For now, the sit-in protest by Zaheer’s family has been called off.
The protesters say their loved ones, many of them men, have been picked up, tortured, and killed
with impunity by Pakistani security forces in the name of public safety and operations against the
insurgency. Islamabad has denied these accusations.
Pakistani journalist Taha Siddiqui says that most of the people who were picked up in recent years are
Baloch who do not have anything to do with the armed resistance,
He said officials instead detain “on mere suspicion and at times on false information provided by rival
pro-Pakistan groups based in Balochistan.”
Balochistan has been a troubled Province since Pakistan’s conception. It is one of the biggest
land areas but the least populated. The province is suffering economically as well. According to
the HRCP, the Pakistani government uses enforced disappearances as a tool to suppress conflict.
The practice of forced disappearances dates back to the 1970s in Balochistan.

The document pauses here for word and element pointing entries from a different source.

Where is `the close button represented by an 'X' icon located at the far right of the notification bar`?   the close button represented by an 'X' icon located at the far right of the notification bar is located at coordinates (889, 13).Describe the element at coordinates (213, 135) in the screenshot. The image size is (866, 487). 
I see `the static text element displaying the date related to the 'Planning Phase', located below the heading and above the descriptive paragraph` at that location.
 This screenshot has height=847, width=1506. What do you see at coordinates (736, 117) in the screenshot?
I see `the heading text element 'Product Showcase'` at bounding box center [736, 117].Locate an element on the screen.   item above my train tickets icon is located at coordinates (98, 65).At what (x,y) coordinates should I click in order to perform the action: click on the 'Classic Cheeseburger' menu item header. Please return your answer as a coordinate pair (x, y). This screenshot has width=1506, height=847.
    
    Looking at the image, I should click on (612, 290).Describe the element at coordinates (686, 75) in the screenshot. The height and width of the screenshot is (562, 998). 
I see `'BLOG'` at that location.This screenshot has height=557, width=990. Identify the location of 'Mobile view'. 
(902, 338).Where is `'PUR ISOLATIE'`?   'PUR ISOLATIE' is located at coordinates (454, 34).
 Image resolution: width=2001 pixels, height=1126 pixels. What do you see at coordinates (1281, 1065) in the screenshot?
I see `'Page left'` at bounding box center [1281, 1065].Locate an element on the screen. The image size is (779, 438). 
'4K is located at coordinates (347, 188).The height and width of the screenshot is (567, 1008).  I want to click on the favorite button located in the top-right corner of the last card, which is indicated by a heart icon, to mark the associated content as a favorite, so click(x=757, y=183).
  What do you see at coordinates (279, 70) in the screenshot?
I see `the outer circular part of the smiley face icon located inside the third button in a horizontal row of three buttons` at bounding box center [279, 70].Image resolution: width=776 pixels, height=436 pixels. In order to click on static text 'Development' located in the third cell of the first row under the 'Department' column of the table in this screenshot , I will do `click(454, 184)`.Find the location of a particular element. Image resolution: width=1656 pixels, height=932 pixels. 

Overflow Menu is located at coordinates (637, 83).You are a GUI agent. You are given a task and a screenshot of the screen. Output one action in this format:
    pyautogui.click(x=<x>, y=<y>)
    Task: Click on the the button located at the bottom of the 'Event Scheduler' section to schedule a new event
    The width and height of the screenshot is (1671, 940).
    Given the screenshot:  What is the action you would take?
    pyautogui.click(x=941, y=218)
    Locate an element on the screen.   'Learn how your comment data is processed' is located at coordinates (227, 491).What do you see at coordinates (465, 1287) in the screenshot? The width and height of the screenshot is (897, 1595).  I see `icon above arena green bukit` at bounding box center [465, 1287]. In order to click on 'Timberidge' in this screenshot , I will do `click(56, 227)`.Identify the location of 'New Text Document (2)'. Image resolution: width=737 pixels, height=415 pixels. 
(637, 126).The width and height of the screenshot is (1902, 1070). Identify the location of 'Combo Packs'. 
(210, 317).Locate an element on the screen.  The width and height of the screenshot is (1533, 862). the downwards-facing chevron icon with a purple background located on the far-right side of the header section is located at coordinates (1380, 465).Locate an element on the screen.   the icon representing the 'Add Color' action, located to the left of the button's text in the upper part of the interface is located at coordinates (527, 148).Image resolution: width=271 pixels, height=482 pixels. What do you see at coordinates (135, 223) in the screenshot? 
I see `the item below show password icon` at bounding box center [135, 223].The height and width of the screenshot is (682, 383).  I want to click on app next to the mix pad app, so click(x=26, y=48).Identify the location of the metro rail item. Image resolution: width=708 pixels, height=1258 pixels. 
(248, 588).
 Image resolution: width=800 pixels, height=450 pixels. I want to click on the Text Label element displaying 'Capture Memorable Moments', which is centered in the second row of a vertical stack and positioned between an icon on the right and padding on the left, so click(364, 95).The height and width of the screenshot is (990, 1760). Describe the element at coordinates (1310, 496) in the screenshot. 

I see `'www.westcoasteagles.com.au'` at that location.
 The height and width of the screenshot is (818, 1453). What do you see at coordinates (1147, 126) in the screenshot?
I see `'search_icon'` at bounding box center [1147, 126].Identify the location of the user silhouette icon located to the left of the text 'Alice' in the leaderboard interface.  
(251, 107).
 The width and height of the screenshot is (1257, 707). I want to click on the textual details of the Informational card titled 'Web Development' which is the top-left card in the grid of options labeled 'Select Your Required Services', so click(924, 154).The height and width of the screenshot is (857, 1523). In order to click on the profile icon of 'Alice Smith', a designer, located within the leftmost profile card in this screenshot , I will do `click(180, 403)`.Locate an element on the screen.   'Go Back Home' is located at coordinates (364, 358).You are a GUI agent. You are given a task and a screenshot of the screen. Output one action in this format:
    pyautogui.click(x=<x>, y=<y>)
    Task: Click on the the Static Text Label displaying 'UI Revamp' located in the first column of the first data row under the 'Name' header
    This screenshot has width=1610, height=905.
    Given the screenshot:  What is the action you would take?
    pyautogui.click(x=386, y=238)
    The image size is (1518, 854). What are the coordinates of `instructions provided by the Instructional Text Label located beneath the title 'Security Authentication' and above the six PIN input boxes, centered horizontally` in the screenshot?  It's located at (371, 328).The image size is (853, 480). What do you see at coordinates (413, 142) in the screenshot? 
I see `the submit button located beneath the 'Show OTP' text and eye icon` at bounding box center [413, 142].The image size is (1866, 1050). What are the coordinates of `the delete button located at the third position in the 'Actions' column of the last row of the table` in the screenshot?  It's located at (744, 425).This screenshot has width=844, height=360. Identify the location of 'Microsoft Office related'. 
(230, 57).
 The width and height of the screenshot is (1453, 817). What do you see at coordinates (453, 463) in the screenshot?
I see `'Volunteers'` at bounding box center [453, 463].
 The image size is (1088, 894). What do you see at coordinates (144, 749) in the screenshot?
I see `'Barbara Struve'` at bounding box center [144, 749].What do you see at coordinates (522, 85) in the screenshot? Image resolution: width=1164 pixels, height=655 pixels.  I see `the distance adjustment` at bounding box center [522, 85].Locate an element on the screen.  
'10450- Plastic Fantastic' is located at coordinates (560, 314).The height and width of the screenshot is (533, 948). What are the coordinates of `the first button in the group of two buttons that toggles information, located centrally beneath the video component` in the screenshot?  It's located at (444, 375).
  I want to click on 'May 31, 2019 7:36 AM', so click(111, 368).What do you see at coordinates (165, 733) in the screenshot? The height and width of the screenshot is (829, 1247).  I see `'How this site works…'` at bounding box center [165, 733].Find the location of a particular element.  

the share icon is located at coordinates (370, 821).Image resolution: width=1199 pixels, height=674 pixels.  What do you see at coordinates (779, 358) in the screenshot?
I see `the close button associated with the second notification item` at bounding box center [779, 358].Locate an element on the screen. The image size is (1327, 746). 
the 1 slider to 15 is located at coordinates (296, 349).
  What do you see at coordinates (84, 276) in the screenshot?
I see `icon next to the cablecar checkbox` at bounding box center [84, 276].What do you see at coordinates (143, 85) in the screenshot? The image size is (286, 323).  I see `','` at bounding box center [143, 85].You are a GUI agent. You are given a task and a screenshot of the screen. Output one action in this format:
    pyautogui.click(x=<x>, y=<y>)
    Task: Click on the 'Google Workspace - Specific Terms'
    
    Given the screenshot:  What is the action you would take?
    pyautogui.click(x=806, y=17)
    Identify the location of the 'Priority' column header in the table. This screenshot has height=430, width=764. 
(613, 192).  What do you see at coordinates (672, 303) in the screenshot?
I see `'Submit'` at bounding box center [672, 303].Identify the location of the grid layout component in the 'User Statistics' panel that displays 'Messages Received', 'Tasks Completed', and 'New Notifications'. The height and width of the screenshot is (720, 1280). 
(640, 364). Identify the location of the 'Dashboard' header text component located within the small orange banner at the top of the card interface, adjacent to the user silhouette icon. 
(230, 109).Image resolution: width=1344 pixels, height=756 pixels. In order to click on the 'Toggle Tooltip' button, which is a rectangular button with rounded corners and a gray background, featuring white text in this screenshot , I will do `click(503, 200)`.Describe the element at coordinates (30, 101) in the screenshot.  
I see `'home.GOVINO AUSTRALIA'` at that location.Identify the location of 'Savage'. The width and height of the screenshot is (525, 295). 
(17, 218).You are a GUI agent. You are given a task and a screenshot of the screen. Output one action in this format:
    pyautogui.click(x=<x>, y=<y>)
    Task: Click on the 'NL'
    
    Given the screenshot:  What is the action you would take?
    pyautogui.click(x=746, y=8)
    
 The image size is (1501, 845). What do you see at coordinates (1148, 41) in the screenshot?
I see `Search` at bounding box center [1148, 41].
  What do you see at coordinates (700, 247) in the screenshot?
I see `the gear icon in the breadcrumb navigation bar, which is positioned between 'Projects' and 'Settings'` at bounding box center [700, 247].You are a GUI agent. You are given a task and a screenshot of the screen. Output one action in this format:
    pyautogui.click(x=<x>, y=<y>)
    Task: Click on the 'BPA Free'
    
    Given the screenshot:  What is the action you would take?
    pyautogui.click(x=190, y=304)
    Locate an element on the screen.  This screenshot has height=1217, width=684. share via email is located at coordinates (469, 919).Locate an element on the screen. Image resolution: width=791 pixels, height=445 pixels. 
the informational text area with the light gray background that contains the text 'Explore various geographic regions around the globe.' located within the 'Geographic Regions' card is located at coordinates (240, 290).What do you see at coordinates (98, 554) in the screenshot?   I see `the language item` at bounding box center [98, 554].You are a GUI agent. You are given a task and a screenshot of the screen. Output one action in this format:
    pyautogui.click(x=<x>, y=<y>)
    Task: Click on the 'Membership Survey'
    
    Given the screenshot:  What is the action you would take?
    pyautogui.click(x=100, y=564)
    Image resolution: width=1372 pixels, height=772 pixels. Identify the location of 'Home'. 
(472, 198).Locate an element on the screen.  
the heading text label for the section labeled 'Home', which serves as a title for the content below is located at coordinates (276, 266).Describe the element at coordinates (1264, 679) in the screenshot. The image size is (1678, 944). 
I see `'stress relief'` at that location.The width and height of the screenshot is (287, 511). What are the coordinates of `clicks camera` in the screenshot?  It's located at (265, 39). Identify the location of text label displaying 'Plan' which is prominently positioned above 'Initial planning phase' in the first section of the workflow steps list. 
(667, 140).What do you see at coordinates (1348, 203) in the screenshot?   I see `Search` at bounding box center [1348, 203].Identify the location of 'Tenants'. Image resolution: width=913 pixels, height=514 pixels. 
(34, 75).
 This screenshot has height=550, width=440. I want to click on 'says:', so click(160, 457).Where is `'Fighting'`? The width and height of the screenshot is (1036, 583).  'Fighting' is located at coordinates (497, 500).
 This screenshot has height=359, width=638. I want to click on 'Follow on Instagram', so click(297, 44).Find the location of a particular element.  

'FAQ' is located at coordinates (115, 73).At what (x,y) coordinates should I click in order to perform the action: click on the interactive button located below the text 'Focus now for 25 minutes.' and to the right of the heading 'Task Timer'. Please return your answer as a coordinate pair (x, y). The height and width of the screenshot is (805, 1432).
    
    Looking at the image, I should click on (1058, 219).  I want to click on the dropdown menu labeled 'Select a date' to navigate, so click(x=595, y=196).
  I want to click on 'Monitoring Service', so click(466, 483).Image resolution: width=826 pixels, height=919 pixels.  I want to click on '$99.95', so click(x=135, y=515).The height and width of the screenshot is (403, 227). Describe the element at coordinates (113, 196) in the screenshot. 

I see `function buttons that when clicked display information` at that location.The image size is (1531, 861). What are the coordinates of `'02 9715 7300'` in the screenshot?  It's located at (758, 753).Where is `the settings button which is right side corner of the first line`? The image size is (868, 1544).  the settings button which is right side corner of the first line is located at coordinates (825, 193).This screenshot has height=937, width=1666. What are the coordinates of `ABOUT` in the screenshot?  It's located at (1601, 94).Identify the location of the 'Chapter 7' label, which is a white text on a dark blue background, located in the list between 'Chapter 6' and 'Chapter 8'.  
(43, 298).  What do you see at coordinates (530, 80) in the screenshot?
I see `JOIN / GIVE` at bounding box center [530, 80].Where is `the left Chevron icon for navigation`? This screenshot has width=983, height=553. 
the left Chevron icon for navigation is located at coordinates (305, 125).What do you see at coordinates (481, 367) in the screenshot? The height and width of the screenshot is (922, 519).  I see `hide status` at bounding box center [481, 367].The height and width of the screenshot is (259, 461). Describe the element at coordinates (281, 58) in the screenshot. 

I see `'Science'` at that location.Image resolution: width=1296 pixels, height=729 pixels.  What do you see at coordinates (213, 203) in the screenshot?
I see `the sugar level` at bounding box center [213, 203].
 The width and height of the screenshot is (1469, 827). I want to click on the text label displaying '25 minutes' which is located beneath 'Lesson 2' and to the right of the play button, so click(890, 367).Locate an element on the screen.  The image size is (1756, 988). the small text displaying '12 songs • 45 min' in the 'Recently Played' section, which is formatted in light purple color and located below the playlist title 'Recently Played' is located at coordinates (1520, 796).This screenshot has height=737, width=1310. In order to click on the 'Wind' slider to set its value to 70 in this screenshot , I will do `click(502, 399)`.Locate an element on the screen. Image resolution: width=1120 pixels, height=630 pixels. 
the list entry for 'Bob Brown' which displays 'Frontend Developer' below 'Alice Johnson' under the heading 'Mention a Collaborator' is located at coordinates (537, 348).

However, since the
early 2000s, enforced disappearances and alleged extrajudicial killings have become a vital tool
of the government’s counterinsurgency policy. During these decades, the victims’ families have
barely ever received any.
Asian Human Rights Commission says that enforced disappearances have become a routine
occurrence in Pakistan, and the authorities have accepted it as a normal practice of law
enforcement agencies. The Voice for Baloch Missing Persons (VBMP) has registered
thousands of cases of enforced disappearances in Balochistan. The official figures revealed by
different governments fluctuate, so they cannot be trusted.
In his message on X on April 10 th, 2023, the Federal Information Secretary revealed that the
national TV channels, on average, “give coverage to Balochistan for 34 seconds in 24 hours, and
that too when there is bad news”.
What will result from this new agreement is obvious. There have been many others like this one
in the past. The people of Balochistan have one of two options: they keep pressuring the
government by any means necessary. Or they give into the BLA pressures, which want a
separate Balochistan. BLA hopes to separate Balochistan from Iran and Afghanistan and create a
complete and sovereign Balochistan.
If the Pakistani government keeps treating the people of Balochistan the way it has so far and the
economy of the country keeps suffering in the same way as it has for the past decades, then the
chances of a sovereign Balochistan are more and more real.